### 対象の文章
-=-=-=-=-
はじめに
リファクタリング技術を勉強していた際に標題の手法がテーマに挙がっていたので、
今回はこれを記事にしてみたいと思います。
継承によるパターン
まずは以下のコードを見てください。
// 継承を用いるパターン
abstract interface class Bird {
bool canFly();
bool hasBeak();
}
class CommonBird implements Bird {
@override
bool canFly() => true;
@override
bool hasBeak() => true;
}
class Penguin extends CommonBird {
@override
bool canFly() => false;
}
interfaceを定義し、それを実装するようにCommonBirdクラスを定義後、
それを拡張するようにPenguinクラスを定義しています。
dartでは全てのクラスは暗黙的にinterfaceであり、
他の言語のようなinterfaceの振る舞いを表現するにはabstract interfaceをクラスの修飾子としてつけて表現します。
一見するとよくあるコードですね。
合成によるパターン
では次はこっちのコードを見てみましょう。
// 合成を用いるパターン
abstract interface class Bird {
bool hasBeak();
bool canFly();
}
class CommonBird implements Bird {
CommonBird();
@override
bool hasBeak() => true;
@override
bool canFly() => true;
}
class Penguin implements Bird {
Penguin();
final CommonBird _commonBird = CommonBird();
@override
bool hasBeak() => _commonBird.hasBeak();
@override
bool canFly() => false;
}
interfaceであるBirdやそれを実装したCommonBirdクラスには変更はありませんが、
// 変更前
class Penguin extends CommonBird {
@override
bool canFly() => false;
}
// 変更後
class Penguin implements Bird {
Penguin();
final CommonBird _commonBird = CommonBird();
@override
bool hasBeak() => _commonBird.hasBeak();
@override
bool canFly() => false;
}
このようにPenguinクラスの定義が変わっていますね。
変更前はinterfaceを実装したCommonBirdクラスを拡張しているのに対し、
変更後は同じinterfaceであるBirdを実装するようになっています。
加えて変更後のコードではhasBeak()メソッドを実装するためにCommonBirdクラスのオブジェクトをプライベート化して作成し、
それを介してCommonBirdクラスのhasBeak()メソッドをcallするように実装していますね。
これは変更後のPenguinクラスはinterfaceを実装するクラスとして定義しているからであり、
変更前のPenguinクラスのようにCommonBirdクラスとは異なる振る舞いの部分だけを@overrideを使って上書きするようには定義できないからです。
-=-=-=-=-
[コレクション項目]
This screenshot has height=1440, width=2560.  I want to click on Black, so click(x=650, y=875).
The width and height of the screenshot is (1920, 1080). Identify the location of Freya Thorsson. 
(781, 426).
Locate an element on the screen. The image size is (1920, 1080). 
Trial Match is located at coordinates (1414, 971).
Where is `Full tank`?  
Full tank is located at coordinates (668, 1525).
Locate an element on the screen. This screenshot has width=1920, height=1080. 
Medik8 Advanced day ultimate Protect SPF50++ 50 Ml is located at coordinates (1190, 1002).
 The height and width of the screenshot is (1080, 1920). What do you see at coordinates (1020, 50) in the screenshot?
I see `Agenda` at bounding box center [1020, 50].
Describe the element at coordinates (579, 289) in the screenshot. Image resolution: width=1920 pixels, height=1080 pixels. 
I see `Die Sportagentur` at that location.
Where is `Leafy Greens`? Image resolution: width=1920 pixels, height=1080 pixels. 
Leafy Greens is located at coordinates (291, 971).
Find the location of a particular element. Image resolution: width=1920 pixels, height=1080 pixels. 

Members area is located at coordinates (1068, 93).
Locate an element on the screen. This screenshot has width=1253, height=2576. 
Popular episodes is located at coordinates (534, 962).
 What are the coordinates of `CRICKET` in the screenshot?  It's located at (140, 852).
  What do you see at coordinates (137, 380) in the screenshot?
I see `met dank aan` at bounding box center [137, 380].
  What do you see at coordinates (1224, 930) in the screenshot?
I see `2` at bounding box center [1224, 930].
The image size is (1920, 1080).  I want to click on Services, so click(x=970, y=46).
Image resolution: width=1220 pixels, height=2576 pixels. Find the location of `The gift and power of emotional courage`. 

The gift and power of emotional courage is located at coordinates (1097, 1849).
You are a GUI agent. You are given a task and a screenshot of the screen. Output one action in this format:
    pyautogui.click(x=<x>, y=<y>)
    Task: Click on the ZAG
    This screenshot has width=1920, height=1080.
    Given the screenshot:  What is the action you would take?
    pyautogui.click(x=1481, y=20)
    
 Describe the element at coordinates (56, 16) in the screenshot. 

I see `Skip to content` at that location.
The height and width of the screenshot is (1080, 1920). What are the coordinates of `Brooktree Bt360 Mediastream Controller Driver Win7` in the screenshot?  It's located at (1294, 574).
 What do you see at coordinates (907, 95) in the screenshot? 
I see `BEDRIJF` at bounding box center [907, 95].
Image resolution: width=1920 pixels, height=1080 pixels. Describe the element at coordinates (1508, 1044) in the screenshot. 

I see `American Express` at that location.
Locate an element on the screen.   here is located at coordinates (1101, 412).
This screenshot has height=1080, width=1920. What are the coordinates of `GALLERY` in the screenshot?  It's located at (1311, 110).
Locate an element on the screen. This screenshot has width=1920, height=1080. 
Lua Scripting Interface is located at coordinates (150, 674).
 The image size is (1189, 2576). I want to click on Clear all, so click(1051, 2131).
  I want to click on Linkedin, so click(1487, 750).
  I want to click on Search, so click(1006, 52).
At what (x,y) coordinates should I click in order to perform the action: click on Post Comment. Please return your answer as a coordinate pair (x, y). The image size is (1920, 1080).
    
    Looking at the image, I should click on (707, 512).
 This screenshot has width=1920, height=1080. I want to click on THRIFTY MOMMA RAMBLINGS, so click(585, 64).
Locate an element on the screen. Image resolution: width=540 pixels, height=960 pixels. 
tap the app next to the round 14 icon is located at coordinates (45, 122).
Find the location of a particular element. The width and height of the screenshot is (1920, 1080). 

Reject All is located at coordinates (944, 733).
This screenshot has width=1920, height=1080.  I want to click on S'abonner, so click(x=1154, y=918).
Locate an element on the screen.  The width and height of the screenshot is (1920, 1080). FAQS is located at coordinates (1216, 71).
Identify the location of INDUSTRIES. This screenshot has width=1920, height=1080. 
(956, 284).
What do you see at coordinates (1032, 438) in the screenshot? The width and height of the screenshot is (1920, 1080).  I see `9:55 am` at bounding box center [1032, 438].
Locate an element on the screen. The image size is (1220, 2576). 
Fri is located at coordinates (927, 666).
-=-=-=-=-
### 課題の要件
A: 対象の文章から次の一文を取り、英語に訳せ。「dartでは全てのクラスは暗黙的にinterfaceであり、他の言語のようなinterfaceの振る舞いを表現するにはabstract interfaceをクラスの修飾子としてつけて表現します。」
B: 対象の文章の内容を二文でまとめよ。
C: 対象の文章によると、変更後のPenguinクラスは何を実装するようになっているか。

### 課題の解答
A: In Dart, every class is implicitly an interface, and to express interface behavior like that in other languages, you attach abstract interface to the class as a modifier.

B: 対象の文章は、Dartで鳥を表すコードを例に、PenguinクラスをCommonBirdクラスの拡張として定義する継承のパターンと、Birdを実装するように定義する合成のパターンを比べている。合成のパターンのPenguinクラスはinterfaceを実装するクラスなので、CommonBirdクラスと異なる部分だけを@overrideで上書きすることはできず、hasBeak()はプライベートに作成したCommonBirdクラスのオブジェクトを介して呼び出している。

C: 同じinterfaceであるBirdを実装するようになっている。